Select and design the communication protocol stack for an IoT/embedded system, including physical layer selection, transport protocol, application protocol, and security layer.

Scope Constraints

Evaluates protocol options against device requirements and produces stack recommendations. Does not implement protocol drivers or radio firmware. Does not perform RF testing or spectrum analysis.

Inputs

  • Device hardware capabilities (radio modules available)
  • Communication requirements (range, bandwidth, latency, power)
  • Network topology (star, mesh, point-to-point)
  • Security requirements (encryption, authentication, integrity)
  • Ecosystem requirements (Matter certification, HomeKit, Alexa)

Input Sanitization

No user-provided values are used in commands or file paths. All inputs are treated as read-only analysis targets.

Procedure

Step 1: Define Communication Requirements

Quantify what the protocol must deliver:

  • Range: Indoor (10m), building (50m), campus (500m), wide-area (km+)
  • Bandwidth: Bytes/second needed for typical and peak traffic
  • Latency: Maximum acceptable end-to-end delay
  • Power budget: mA available for radio operations, duty cycle
  • Topology: Star (hub-spoke), mesh (multi-hop), point-to-point
  • Device density: How many devices in one radio neighborhood

Step 2: Select Physical/Link Layer

Choose the radio technology:

Protocol Range Bandwidth Power Topology Best For
BLE 5.0 50m 2Mbps Low Star/mesh Wearables, sensors, phones
Thread 50m 250kbps Low Mesh Home automation (Matter)
Zigbee 100m 250kbps Low Mesh Legacy home automation
Wi-Fi 50m High High Star High-bandwidth, powered devices
LoRaWAN 15km 0.3-50kbps Very low Star Wide-area, low-frequency
Cellular (LTE-M/NB-IoT) km+ Moderate Medium Star Asset tracking, remote

Step 3: Select Application Protocol

Choose how data is structured and exchanged:

  • MQTT: Pub/sub, lightweight, great for telemetry. Needs TCP (Wi-Fi/cellular).
  • CoAP: REST-like over UDP, ideal for constrained devices. Built-in discovery.
  • HTTP/REST: Universal but heavy. Only for powered devices with good connectivity.
  • Custom binary: Maximum efficiency but maintenance burden. Use Protobuf or CBOR instead of raw binary.

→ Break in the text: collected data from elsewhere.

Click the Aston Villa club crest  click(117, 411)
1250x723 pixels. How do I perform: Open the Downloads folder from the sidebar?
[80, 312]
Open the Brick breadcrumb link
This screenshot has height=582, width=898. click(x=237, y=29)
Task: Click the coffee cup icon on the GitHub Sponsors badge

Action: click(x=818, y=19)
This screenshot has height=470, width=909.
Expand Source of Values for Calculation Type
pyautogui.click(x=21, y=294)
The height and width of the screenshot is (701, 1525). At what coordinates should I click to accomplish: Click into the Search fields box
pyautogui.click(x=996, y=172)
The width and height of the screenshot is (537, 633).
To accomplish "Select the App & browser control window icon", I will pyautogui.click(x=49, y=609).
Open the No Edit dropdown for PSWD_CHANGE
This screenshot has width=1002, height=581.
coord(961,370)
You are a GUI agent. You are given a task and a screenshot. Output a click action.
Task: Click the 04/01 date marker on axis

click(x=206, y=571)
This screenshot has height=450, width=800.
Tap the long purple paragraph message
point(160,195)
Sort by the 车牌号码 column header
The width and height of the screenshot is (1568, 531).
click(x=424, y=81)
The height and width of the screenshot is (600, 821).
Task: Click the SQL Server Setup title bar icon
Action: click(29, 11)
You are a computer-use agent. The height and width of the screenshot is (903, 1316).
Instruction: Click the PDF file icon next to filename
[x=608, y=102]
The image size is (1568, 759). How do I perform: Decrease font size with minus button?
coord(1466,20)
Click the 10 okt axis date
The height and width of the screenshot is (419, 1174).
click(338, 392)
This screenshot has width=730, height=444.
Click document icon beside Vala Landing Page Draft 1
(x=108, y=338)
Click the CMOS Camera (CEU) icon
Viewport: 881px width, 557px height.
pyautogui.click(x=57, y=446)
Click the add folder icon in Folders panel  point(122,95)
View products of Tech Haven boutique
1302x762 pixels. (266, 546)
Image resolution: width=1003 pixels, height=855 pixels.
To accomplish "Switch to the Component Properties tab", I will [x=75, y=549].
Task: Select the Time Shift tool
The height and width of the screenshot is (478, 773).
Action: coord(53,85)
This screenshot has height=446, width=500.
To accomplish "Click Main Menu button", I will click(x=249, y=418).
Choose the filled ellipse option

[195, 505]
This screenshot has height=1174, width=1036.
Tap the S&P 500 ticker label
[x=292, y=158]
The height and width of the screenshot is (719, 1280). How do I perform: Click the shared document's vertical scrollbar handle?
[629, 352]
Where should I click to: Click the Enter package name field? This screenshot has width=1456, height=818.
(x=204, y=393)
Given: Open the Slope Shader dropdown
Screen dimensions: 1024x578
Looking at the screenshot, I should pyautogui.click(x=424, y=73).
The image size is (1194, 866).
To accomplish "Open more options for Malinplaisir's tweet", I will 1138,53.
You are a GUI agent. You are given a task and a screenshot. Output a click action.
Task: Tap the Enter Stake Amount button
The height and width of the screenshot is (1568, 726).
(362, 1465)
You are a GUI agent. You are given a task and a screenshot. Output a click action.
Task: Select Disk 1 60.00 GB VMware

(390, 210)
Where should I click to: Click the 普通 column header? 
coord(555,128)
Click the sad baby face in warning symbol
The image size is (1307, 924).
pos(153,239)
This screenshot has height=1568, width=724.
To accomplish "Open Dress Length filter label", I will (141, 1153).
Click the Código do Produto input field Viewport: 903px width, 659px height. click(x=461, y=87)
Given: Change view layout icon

Step 4: Design Security Layer

Layer security into the stack:

  • Transport encryption: TLS 1.3 (TCP), DTLS (UDP), or link-layer encryption (BLE bonding)
  • Authentication: Device certificates, pre-shared keys, or OAuth 2.0 device flow
  • Integrity: Message signing, sequence numbers to prevent replay
  • Key management: How are keys provisioned, rotated, and revoked?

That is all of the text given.